* [What is required]: Output the data below in full, character for character.

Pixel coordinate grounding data
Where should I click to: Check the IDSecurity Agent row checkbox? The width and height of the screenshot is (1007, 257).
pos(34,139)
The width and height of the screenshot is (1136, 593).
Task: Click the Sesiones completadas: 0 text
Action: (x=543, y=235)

* [Worked solution]:
Where should I click to: Check the IDSecurity Agent row checkbox? The width and height of the screenshot is (1007, 257).
pos(34,139)
The width and height of the screenshot is (1136, 593).
Task: Click the Sesiones completadas: 0 text
Action: (x=543, y=235)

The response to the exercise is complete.